Labour leader Sir Keir Starmer stood beside the Prime Minister while former prime ministers lined up behind Mr Johnson, with John Major, Tony Blair, Gordon Brown, David Cameron and Theresa May all paying their respects.
The Duke of Cambridge, Earl of Wessex and Princess Royal also laid wreaths at the memorial.
Looking on from a balcony of the Foreign, Commonwealth and Development Office building were the Duchess of Cornwall, Duchess of Cambridge and Countess of Wessex.
Buckingham Palace said the Queen was forced to miss the Remembrance service due to a back injury. Pictured last year
The Queen is said to be deeply disappointed to miss the service – which she regards as one of the most significant engagements of the year – and she hopes to continue as planned with her schedule of light official duties next week.
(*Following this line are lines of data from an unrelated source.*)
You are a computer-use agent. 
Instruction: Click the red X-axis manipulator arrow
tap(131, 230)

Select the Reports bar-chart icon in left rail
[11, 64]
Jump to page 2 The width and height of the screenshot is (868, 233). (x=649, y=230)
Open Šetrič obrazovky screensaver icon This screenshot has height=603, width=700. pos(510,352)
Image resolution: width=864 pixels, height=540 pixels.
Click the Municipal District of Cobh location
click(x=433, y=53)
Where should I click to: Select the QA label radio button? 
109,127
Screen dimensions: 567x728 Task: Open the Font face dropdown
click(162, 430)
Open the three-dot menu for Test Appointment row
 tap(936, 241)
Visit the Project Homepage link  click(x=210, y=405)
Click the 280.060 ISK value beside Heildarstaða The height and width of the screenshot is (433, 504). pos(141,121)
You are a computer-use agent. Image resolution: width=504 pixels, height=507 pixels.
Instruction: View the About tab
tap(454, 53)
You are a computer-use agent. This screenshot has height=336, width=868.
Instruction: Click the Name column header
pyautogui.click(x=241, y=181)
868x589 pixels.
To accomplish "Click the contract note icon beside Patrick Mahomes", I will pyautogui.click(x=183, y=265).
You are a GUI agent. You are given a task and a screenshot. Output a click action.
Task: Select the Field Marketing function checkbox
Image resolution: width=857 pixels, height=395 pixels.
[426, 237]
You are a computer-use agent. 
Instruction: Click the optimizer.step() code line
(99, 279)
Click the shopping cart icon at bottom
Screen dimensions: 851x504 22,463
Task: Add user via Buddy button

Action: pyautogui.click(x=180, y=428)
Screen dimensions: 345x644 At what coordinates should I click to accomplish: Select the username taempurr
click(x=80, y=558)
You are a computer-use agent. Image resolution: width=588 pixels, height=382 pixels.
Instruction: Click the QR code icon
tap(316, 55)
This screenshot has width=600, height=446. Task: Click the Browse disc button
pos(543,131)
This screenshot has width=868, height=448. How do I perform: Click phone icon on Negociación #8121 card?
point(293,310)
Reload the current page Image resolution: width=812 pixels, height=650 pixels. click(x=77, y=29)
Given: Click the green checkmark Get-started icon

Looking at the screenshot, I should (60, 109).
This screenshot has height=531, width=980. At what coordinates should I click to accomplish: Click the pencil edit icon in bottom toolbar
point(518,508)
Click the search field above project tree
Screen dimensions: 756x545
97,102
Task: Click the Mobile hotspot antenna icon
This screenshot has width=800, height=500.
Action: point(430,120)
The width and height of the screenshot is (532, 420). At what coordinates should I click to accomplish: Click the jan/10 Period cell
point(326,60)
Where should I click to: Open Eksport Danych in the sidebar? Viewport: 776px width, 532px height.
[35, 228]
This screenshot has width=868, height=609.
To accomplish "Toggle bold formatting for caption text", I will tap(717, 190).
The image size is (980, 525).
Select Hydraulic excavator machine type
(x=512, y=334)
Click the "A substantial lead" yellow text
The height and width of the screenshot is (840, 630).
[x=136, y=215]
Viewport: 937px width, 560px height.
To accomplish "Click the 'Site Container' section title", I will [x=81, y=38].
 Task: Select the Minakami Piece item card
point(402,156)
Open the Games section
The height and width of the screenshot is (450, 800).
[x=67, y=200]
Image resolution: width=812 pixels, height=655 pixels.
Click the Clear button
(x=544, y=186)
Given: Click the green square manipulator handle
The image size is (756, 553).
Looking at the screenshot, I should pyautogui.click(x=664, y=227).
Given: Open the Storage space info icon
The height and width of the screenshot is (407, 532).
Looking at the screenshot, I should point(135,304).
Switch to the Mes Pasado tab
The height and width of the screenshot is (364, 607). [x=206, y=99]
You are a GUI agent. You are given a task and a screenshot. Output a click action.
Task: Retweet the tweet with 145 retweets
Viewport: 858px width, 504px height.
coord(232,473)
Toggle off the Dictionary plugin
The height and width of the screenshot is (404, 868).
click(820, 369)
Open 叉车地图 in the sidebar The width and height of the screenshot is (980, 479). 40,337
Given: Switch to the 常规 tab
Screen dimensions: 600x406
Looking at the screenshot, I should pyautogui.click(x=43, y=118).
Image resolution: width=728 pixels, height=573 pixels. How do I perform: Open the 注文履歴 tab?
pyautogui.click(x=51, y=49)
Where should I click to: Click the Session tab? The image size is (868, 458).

The monarch, who served in World War II as a army driver and mechanic, was due to watch the service at the war memorial in central London from the balcony of the Foreign, Commonwealth and Development Office building.
Her attendance at the service was confirmed by the palace on Thursday after she was ordered to rest by royal doctors just over three weeks ago and spent a night in hospital on October 20 undergoing preliminary tests.
The palace had previously said it was the Queen’s ‘firm intention’ to attend the annual wreath-laying service in Whitehall.
The monarch, who lived through the Second World War as a teenager, is head of the armed forces and attaches great importance to the poignant service and to commemorating the sacrifices made by fallen servicemen and women.
She started the Second World War as a schoolgirl but ended it in uniform as a junior commander with the Auxiliary Territorial Service.